Using GUI tools

Download and install Raspberry Pi Imager (for Ubuntu, MacOS, and Windows)

You might be able to install Raspberry Pi Imager from your local repo as well with this command.

Using Raspberry Pi Imager should be pretty easy to use. You select the image, select the micro SD card and then write the image.

If you are unsure which Raspberry Pi OS image to choose, I typically choose the Raspberry Pi OS Full image. That one is under Raspberry Pi OS (other) option. If you only want to experiment with docker, then the Raspberry Pi OS Lite image could be used.

Once you installed your image, unmount and disconnect your micro SD card.

Here is a video tutorial:

Using CLI tools

This guide will be handy if you have never installed a image into a micro SD card. If you have before in the past, I still recommend reading this as it might include useful tips.

As with any new project, it’s recommended to create a new folder so you can keep all related files in a single location.

Feel free to substitute the folder location with any other preferred location. Once the folder for this project is created, enter that same folder.

mkdir ~/Downloads/RPi_Images
cd ~/Downloads/RPi_Images

Download the latest Raspberry OS image. If you are unsure if is the latest version at the time of writing, you could always check this link.


While the latest Raspberry OS image is downloading, you will now want to mount your micro SD card to your computer. Go a head and mount your micro SD card to your SD card reader. Here is an example of a SD card reader that will also work with micro SD cards.

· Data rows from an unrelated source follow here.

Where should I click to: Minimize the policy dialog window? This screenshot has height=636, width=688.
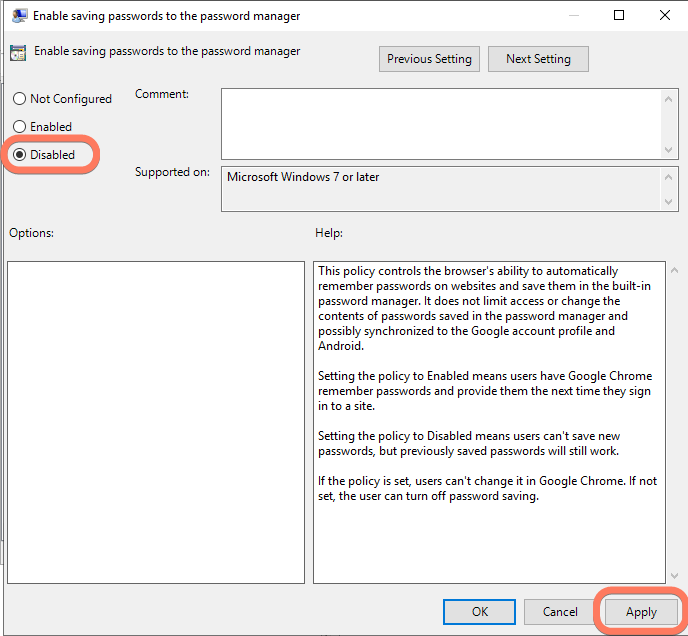coord(573,15)
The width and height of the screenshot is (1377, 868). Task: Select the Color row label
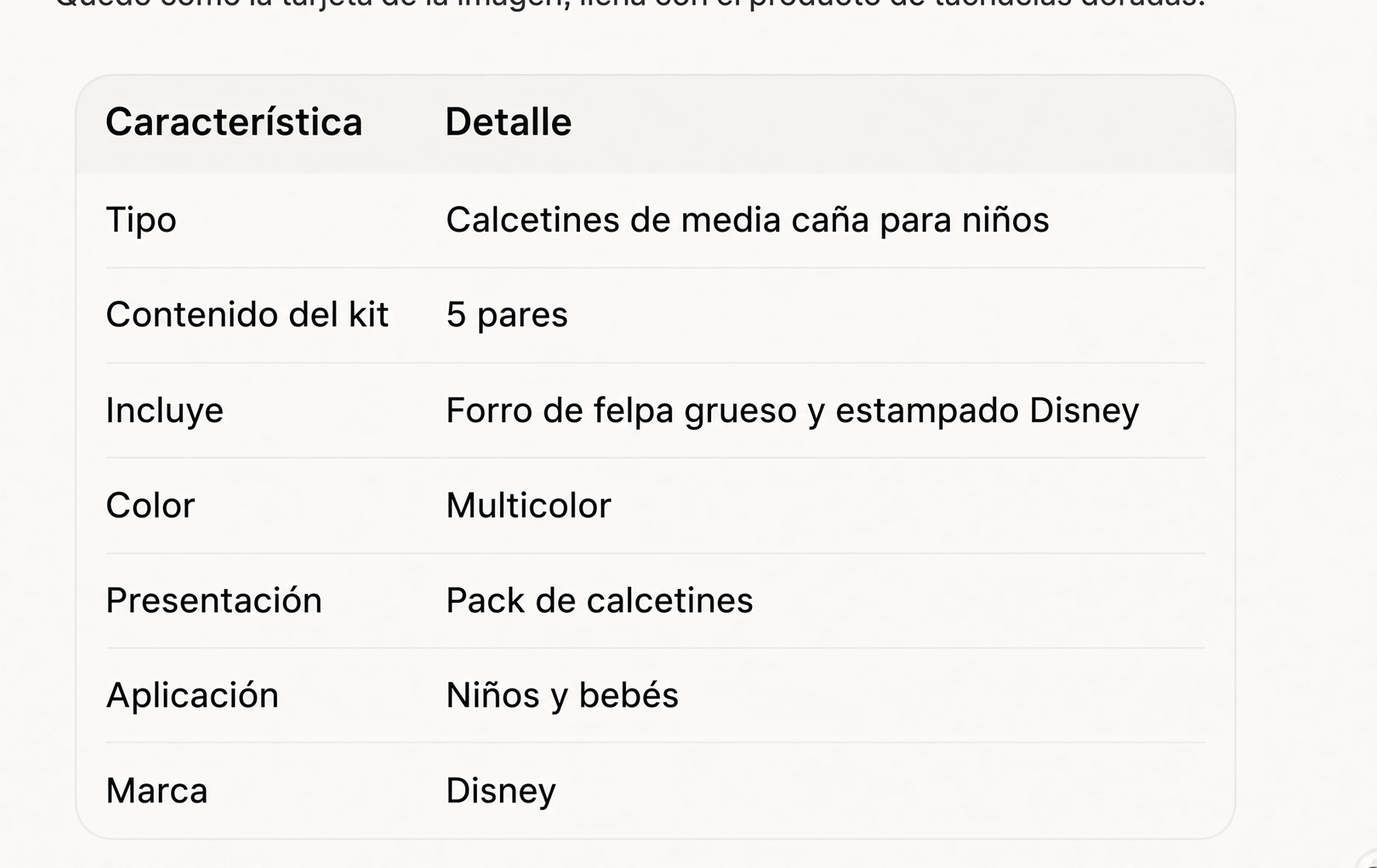pos(150,505)
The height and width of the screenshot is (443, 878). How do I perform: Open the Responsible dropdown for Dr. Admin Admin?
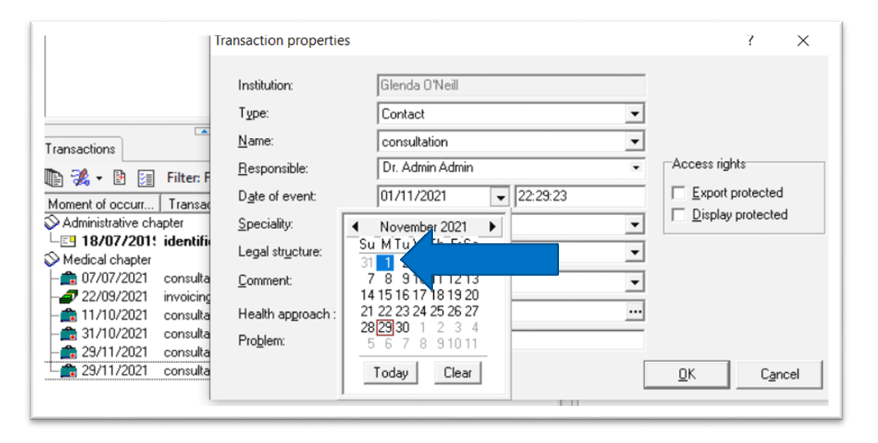pos(635,169)
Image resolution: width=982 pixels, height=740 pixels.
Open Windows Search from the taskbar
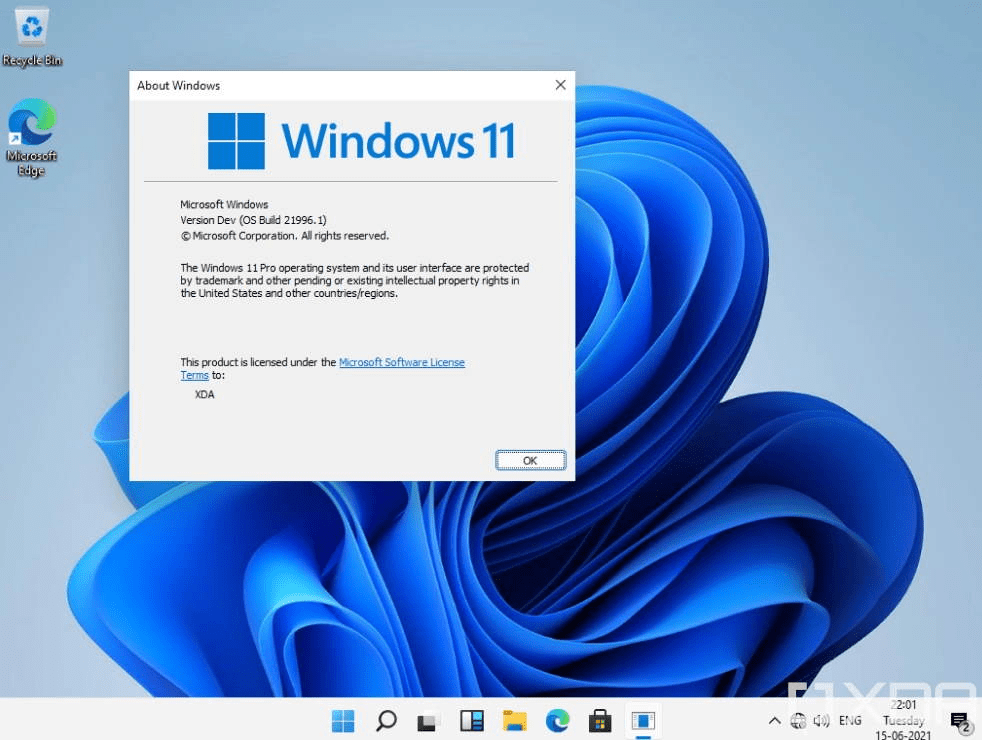(386, 720)
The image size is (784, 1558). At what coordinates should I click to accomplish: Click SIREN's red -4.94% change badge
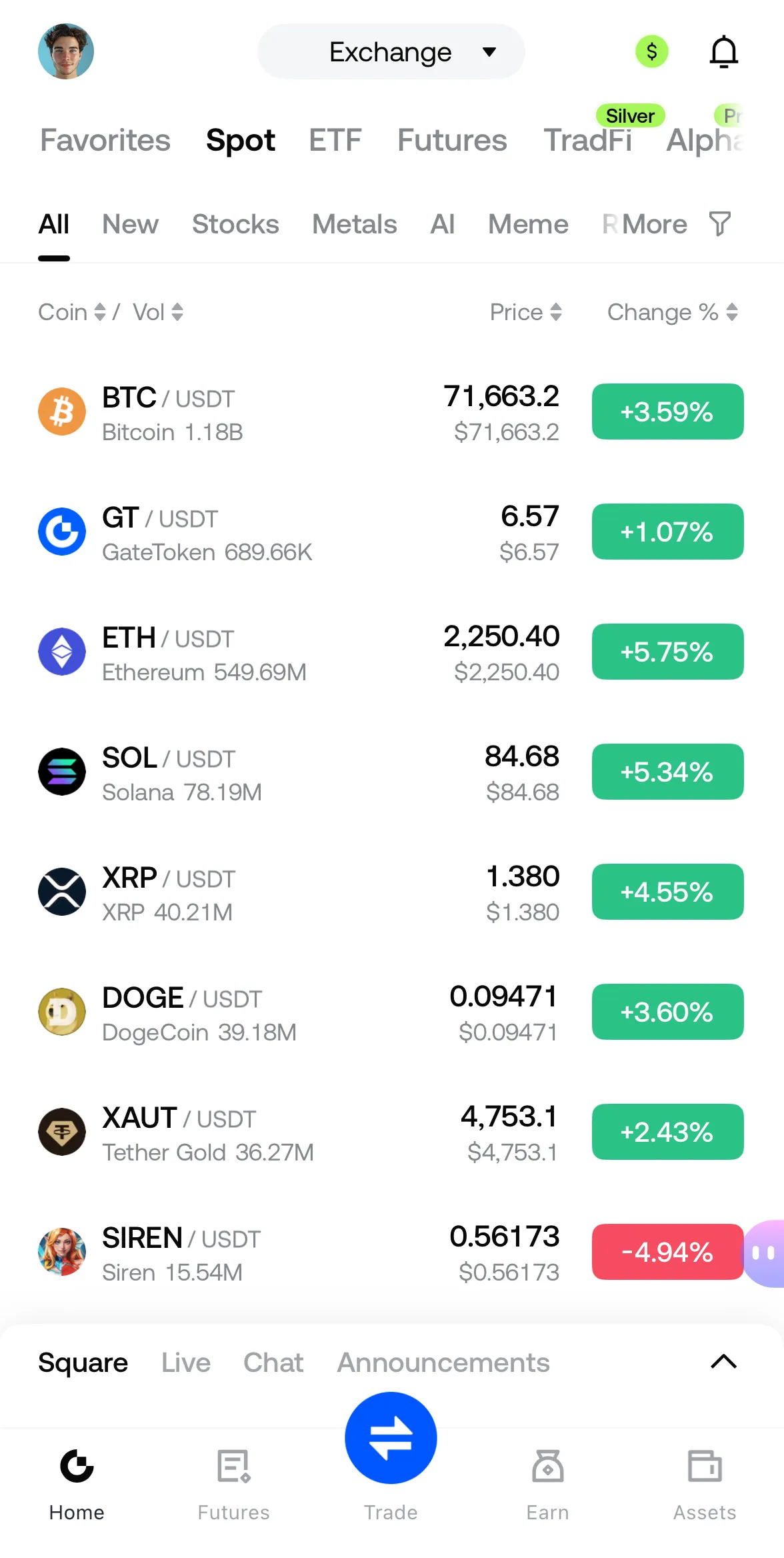(667, 1252)
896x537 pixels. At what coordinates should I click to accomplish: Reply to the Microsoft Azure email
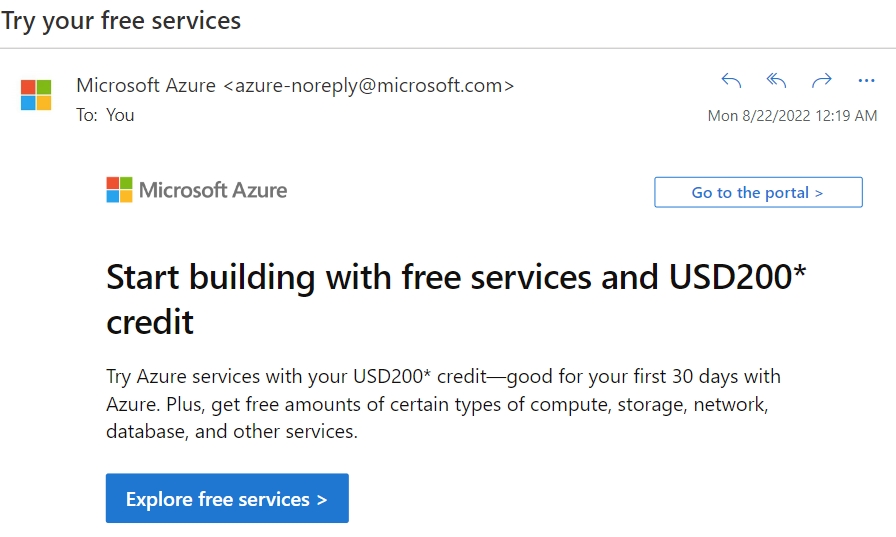point(731,81)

Once your micro SD card is attached to your machine, you will then need to figure where the path is to your micro SD card. The easiest way to do this is by running the lsblk command. You can then compare sizes of disks until you are comfortable you have the correct device.


Since my personal micro SD card is 32GB in size, I can easily tell that my SD card lives at /dev/sdh

If you see a number at the end, that’s a partition. Not a disk. In the example below, /dev/sda2 is the root partition on a hard drive. Where as /dev/sdh is the whole micro SD card, not just a partition on the disk.

sda      8:0    0  55.9G  0 disk 
├─sda1   8:1    0   512M  0 part /boot/efi
└─sda2   8:2    0  51.4G  0 part /
sdb      8:16   0 596.2G  0 disk 
└─sdb1   8:17   0 596.2G  0 part /media/hdd1
sdh      8:112  1  29.8G  0 disk 

It’s better to manage disks through /dev/disk/by-id/ instead of /dev/sd*

The reason behind this is because disk mounted at /dev/sd* can change often. So if you aren’t checking where your drive is mounted, then you could wipe a different drive by mistake.

Going forward, try to use /dev/disk/by-id/ -or, an even safer way is to use – /dev/disk/by-uuid/ (but we will not cover that here)

ls -l /dev/disk/by-id/

From the output we can see that my micro SD card is mounted at /dev/disk/by-id/usb-Generic_STORAGE_DEVICE_000000000946-0:4

If your SD card reader doesn’t have an easy to understand id, then you can look to see where the symlink goes to. Since we know that our micro SD card is mounted to /dev/sdh, we can simply look for that symlink instead.

lrwxrwxrwx 1 root root  9 Sep 14 07:57 usb-Generic_STORAGE_DEVICE_000000000946-0:4 -> ../../sdh

Now that you know where your micro SD card is, let’s make sure no partitions are mounted. There is an added asterisk * at the end, so that the umount command moves through and unmounts all of the available partitions on that disk.

sudo umount --quiet /dev/disk/by-id/usb-Generic_STORAGE_DEVICE_000000000946-0:4*

Now that you unmounted the micro SD card, you can then wipe it.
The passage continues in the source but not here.